Collected data

----

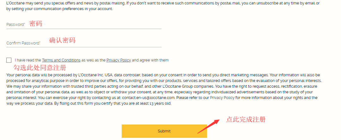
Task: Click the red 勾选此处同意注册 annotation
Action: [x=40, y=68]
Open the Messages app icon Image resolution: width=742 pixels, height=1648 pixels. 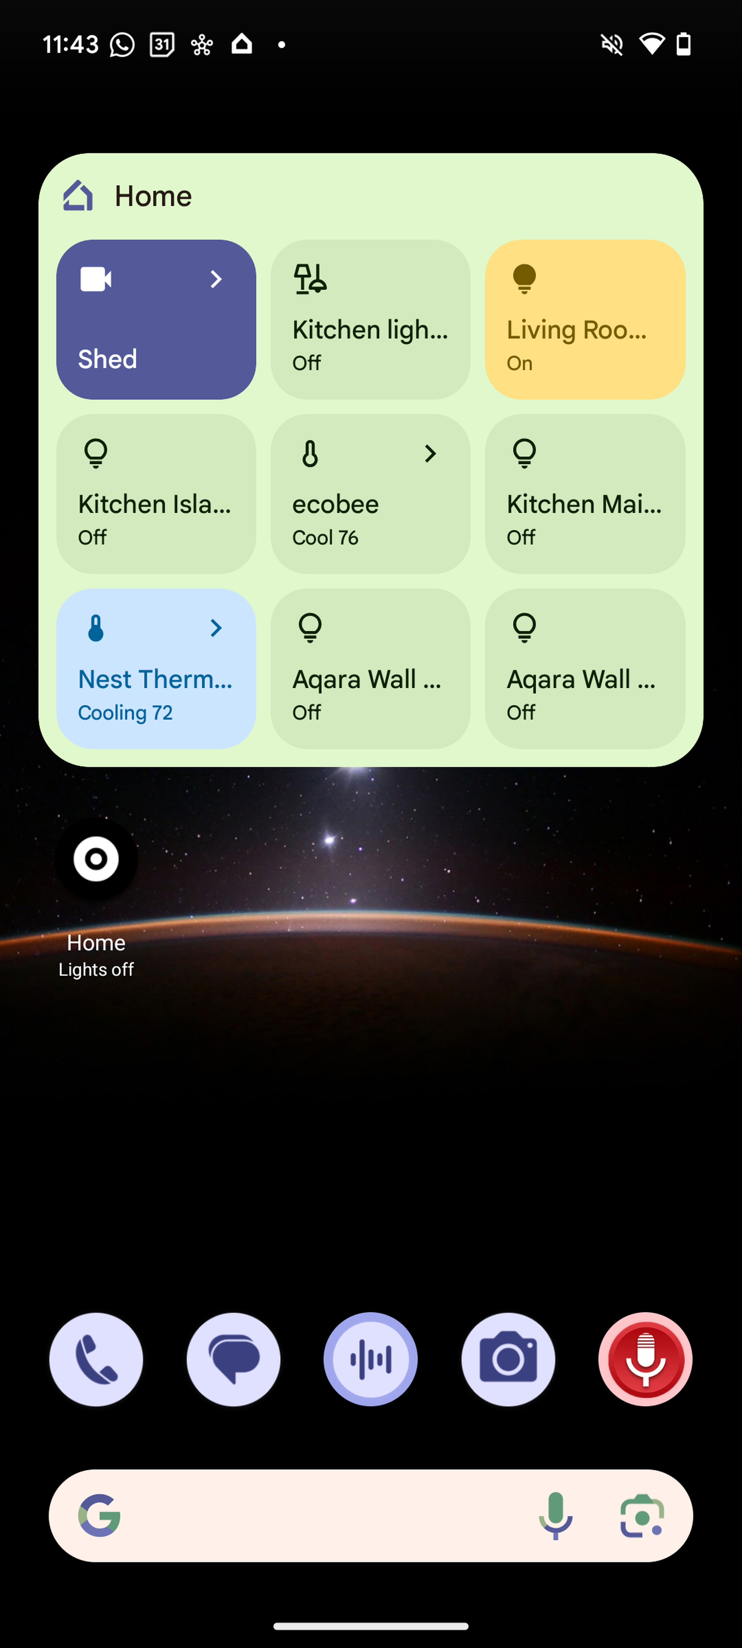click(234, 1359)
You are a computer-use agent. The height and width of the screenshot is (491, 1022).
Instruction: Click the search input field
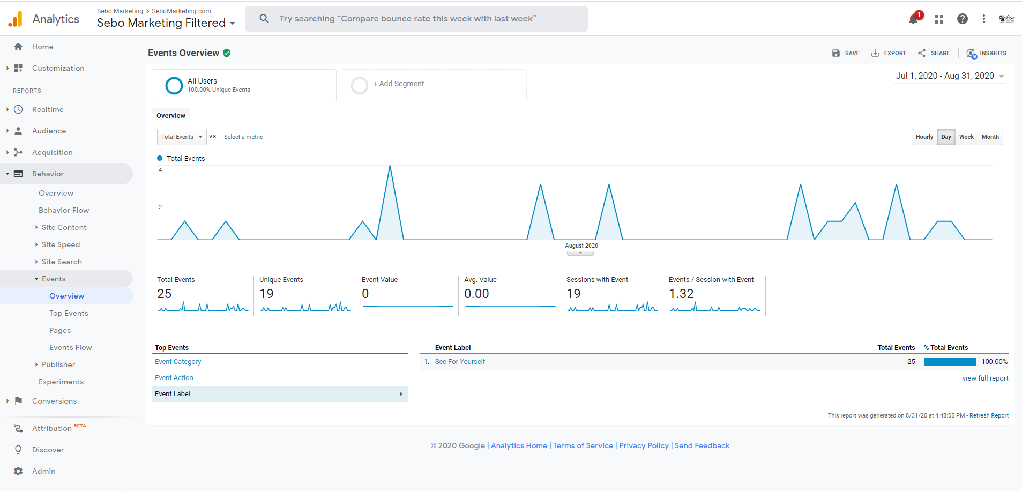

----

Work to be completed —
From the line holding "You are a computer-use" to the final line of the data above, give each line again exactly, both ends included, and drop the pictures.

Solution —
You are a computer-use agent. The height and width of the screenshot is (491, 1022).
Instruction: Click the search input field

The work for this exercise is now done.